WHAT YOU HAVE TO DO: Extract the full text of the listing below verbatim, line by line, omitting all pictures.

*** SOURCE DATA ***

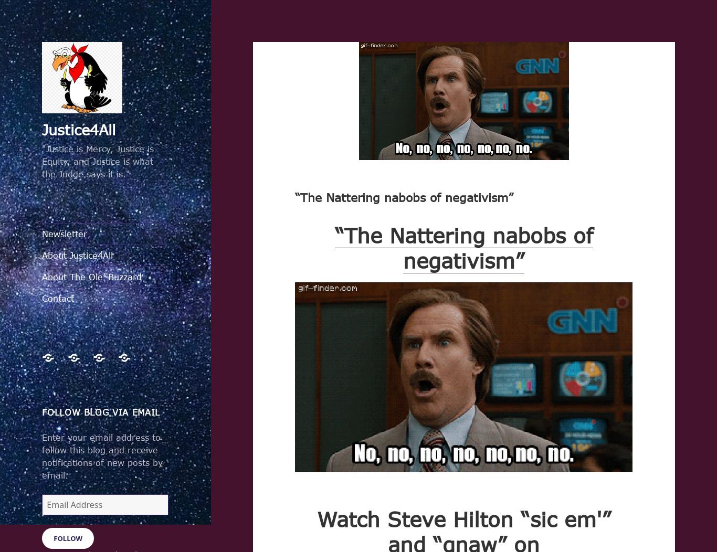  What do you see at coordinates (42, 129) in the screenshot?
I see `'Justice4All'` at bounding box center [42, 129].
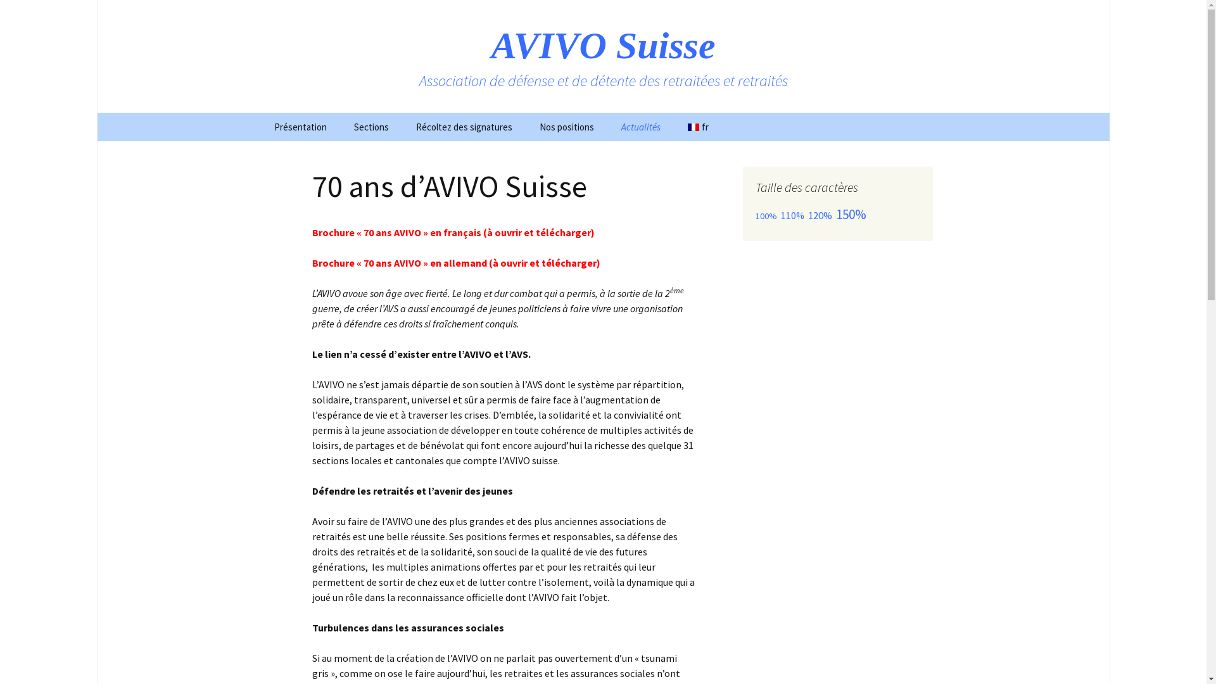  I want to click on '100%', so click(754, 215).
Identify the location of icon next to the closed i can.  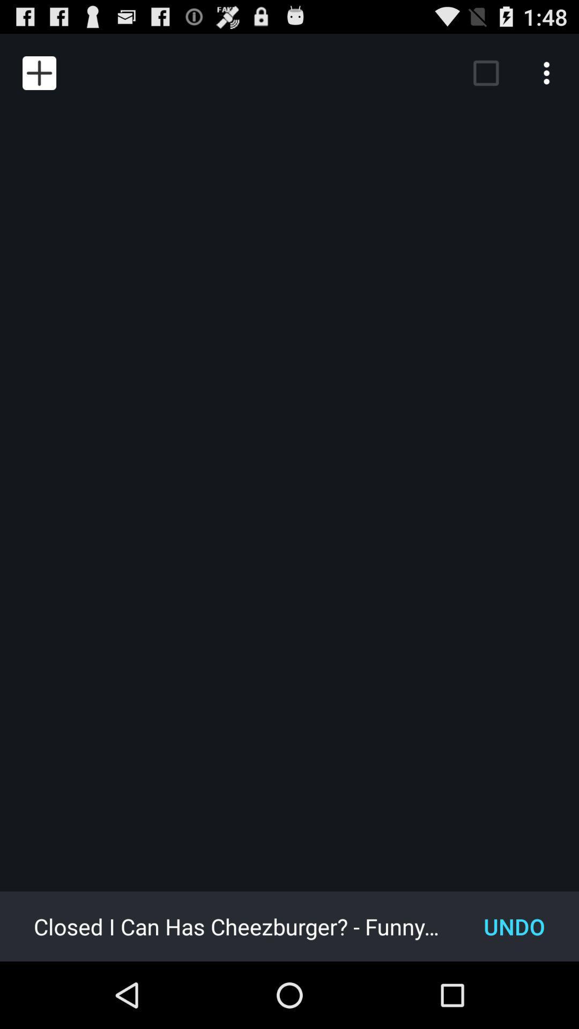
(513, 925).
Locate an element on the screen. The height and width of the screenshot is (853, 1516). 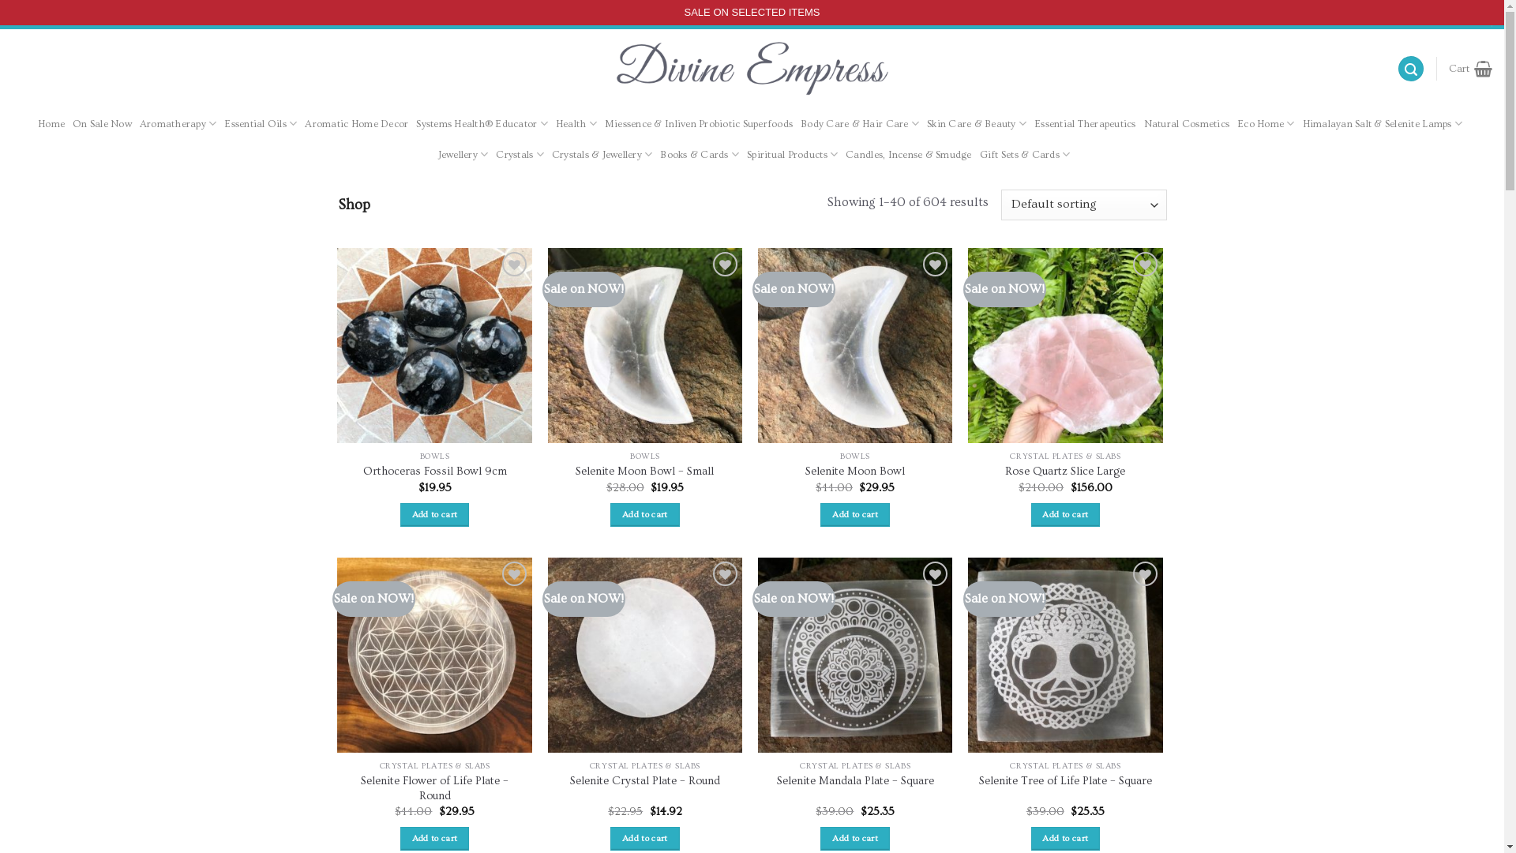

***

RESPONSE TO THE TASK:
  What do you see at coordinates (42, 129) in the screenshot?
I see `'Justice4All'` at bounding box center [42, 129].
  I want to click on '100%', so click(754, 215).
Identify the location of icon next to the closed i can.  
(513, 925).
Locate an element on the screen. The height and width of the screenshot is (853, 1516). 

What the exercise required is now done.